As Chicago Teachers Union members brace for layoffs next week, dozens of them marched Thursday from City Hall to a tony new downtown development benefitting from tax increment financing money.

They say the layoff are unnecessary — and the TIF money belongs in classrooms.

Carrying signs reading “Silly Rahm, TIFs are for kids,” the red-clad members circled in front of City Hall at rush hour, then took their cause to 444 W. Lake Street, to the half-built riverfront tower getting $30 million in TIF money.

“It’s not right that a politically connected developer on a high-end office tower should get money that comes out of the schools at the same time that black and Latino working people are seeing their schools cut in the middle of the year,” vice president Jesse Sharkey said. “We need money for schools and for students, not for connected developers.

“Will it solve the crisis?
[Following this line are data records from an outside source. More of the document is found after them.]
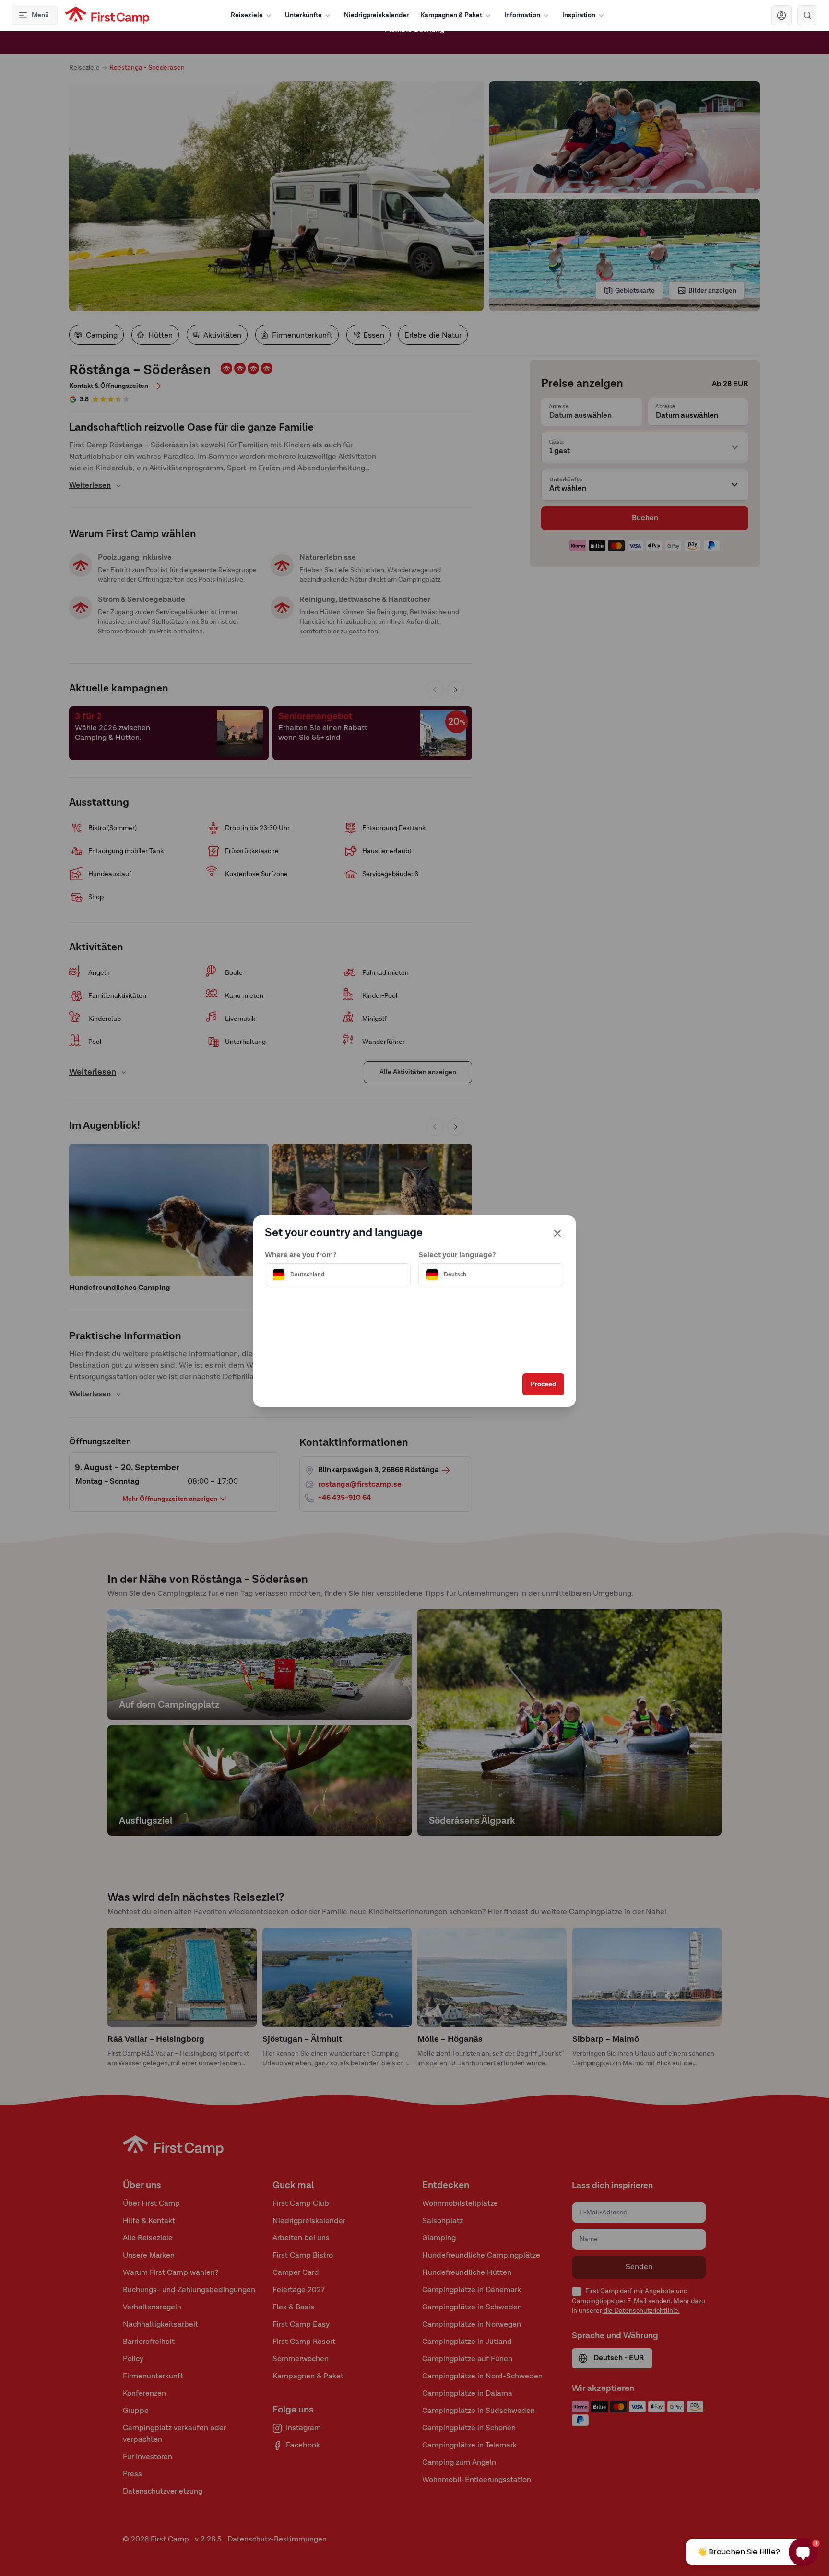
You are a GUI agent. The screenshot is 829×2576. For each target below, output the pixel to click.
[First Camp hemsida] (107, 15)
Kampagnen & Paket (451, 15)
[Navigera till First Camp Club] (781, 15)
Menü (40, 15)
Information (522, 15)
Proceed (543, 1384)
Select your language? (457, 1255)
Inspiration (578, 15)
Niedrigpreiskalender (376, 15)
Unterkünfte (303, 15)
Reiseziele (247, 15)
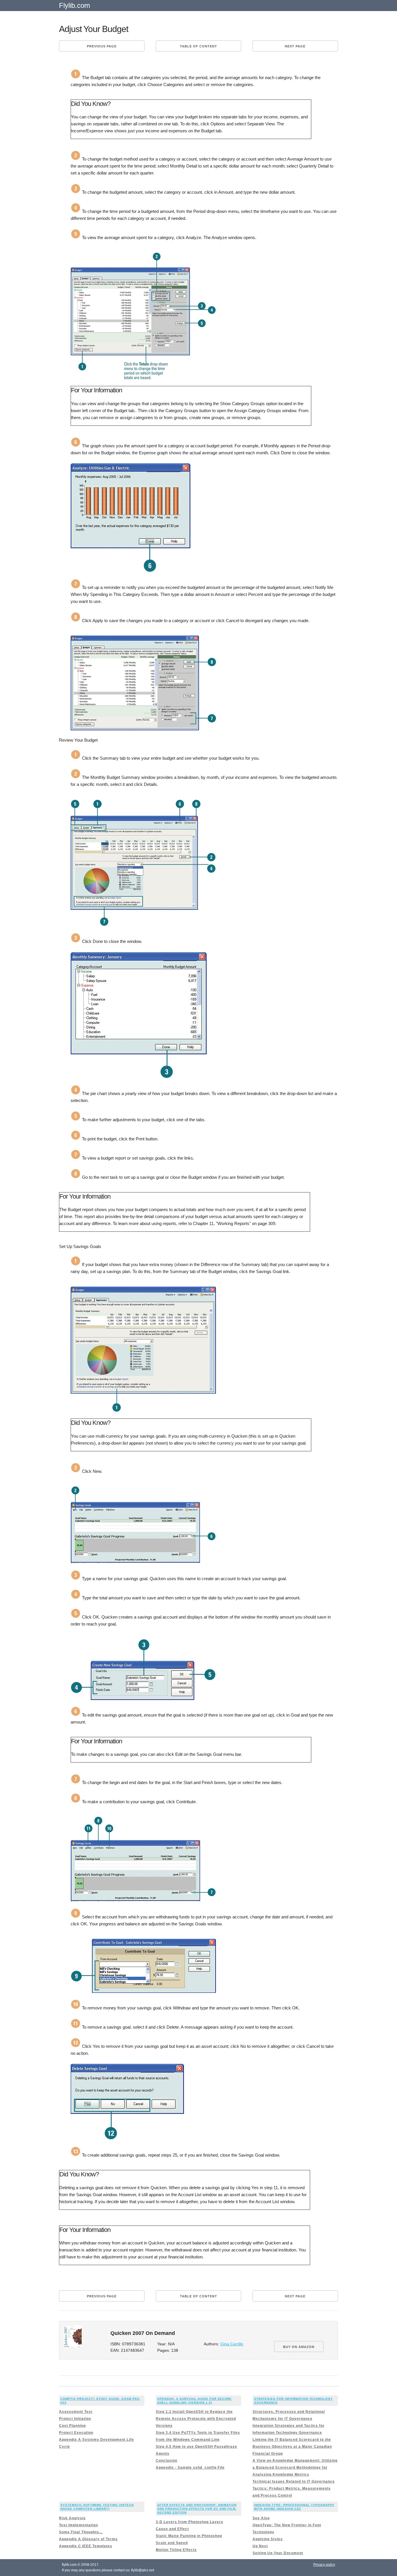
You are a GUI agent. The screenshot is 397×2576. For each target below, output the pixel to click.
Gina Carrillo (231, 2344)
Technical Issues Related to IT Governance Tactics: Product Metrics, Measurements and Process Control (294, 2488)
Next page (295, 46)
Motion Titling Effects (176, 2550)
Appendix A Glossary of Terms (88, 2539)
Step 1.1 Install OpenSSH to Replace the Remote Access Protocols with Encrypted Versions (196, 2419)
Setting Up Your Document (278, 2553)
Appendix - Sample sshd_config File (190, 2467)
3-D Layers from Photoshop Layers (189, 2522)
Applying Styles (268, 2539)
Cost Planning (72, 2426)
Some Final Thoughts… (81, 2532)
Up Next (260, 2546)
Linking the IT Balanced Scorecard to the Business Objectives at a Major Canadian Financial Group (292, 2447)
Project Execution (76, 2433)
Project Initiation (75, 2419)
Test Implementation (78, 2525)
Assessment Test (75, 2412)
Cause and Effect (172, 2529)
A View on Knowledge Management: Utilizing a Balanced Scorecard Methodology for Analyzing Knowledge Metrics (295, 2467)
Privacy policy (324, 2565)
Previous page (102, 46)
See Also (261, 2518)
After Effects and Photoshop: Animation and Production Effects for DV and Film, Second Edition (197, 2508)
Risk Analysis (72, 2518)
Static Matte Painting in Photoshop (189, 2536)
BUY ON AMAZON (298, 2347)
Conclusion (166, 2460)
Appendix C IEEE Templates (85, 2546)
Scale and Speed (172, 2543)
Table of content (198, 46)
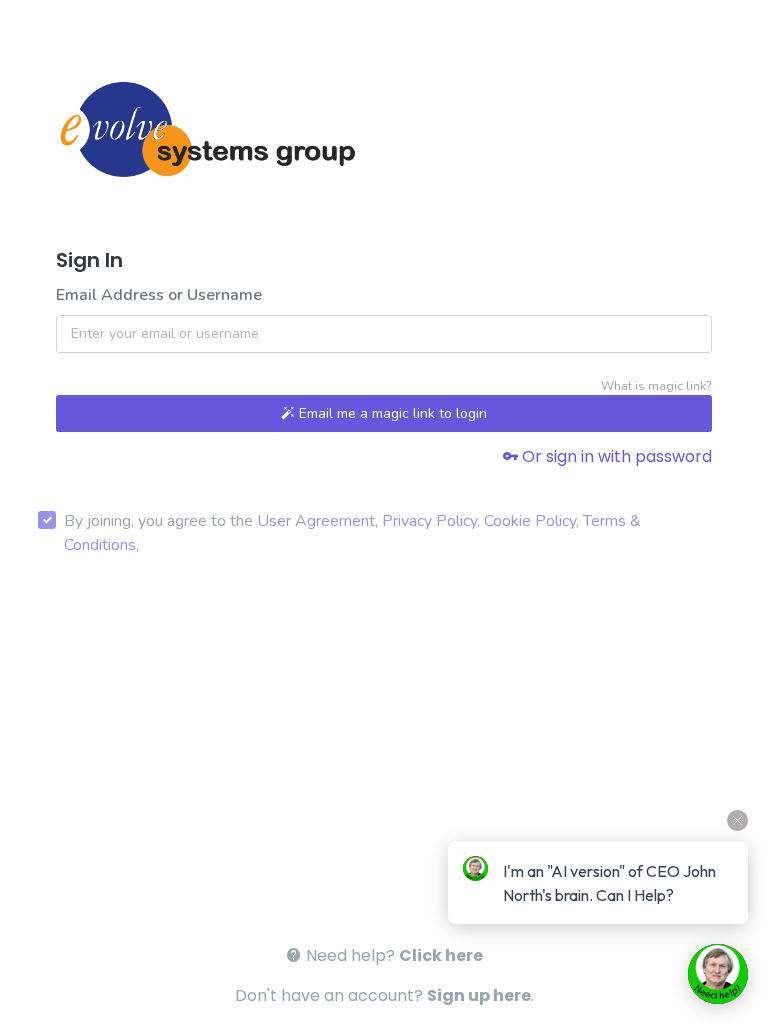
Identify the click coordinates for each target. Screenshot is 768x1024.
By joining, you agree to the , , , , (352, 533)
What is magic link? (656, 386)
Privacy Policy (429, 521)
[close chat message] (737, 820)
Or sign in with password (615, 456)
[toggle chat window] (718, 974)
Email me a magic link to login (391, 413)
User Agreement (316, 521)
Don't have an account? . (384, 995)
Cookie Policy (530, 521)
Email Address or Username (159, 295)
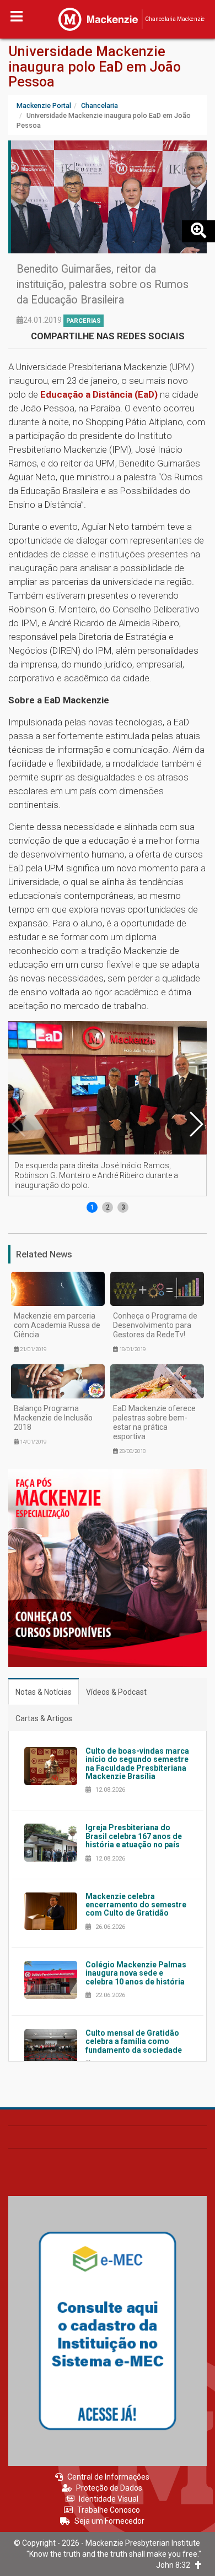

No — to solve the crisis, the wealthy are going to have to pay … but this would be an act of good faith,” Sharkey continued.

Special education teacher and CPS parent Alix Gonzalez said the entire TIF program should be shut down since the projects “are mostly in areas that don’t need them” and take away from neighborhood schools and parks.

The downtown buildings are a prime example, said the 13-year veteran of Telpochcalli Elementary School, which will manage to stave off layoffs — but only by cutting budgets for all supplies, materials and field trips through June.

City budget spokeswoman Molly Poppe said that the mayor has released nearly $700 million in TIF surplus since 2011, more than half of which went to CPS.

“However, TIF surplus is a one-time revenue source that doesn’t come close to addressing CPS’ financial concerns. Instead, the State should focus on fixing a discriminatory state funding formula that penalizes Chicago’s students,” she wrote in an email.

She added that the building in question will also have a public riverfront park.

CPS spokeswoman Emily Bittner confirmed that pink slips to CTU members are coming Monday. The district has cut and borrowed its way through a massive budget gap that counted in vain on pension help from state legislators and a Republican governor who’s vowed to veto any deal that does not include major reforms from his “Turnaround Agenda.”

CPS had offered in January a contract proposal it said would stave off layoffs but the union struck it down, saying hundreds of teachers would have had to retire to pay for the raises.

Negotiations are ongoing but not scheduled for the weekend, so it’s not likely the parties will reach an agreement before Monday. The CTU’s 27,000 members also are going to lose a seven percent pension contribution next week that CPS has been making on their behalf since bargaining to do so decades ago.

CPS won’t say and the CTU didn’t know how many members will lose their jobs Monday but Sharkey didn’t expect it would be as many as the thousands earlier feared.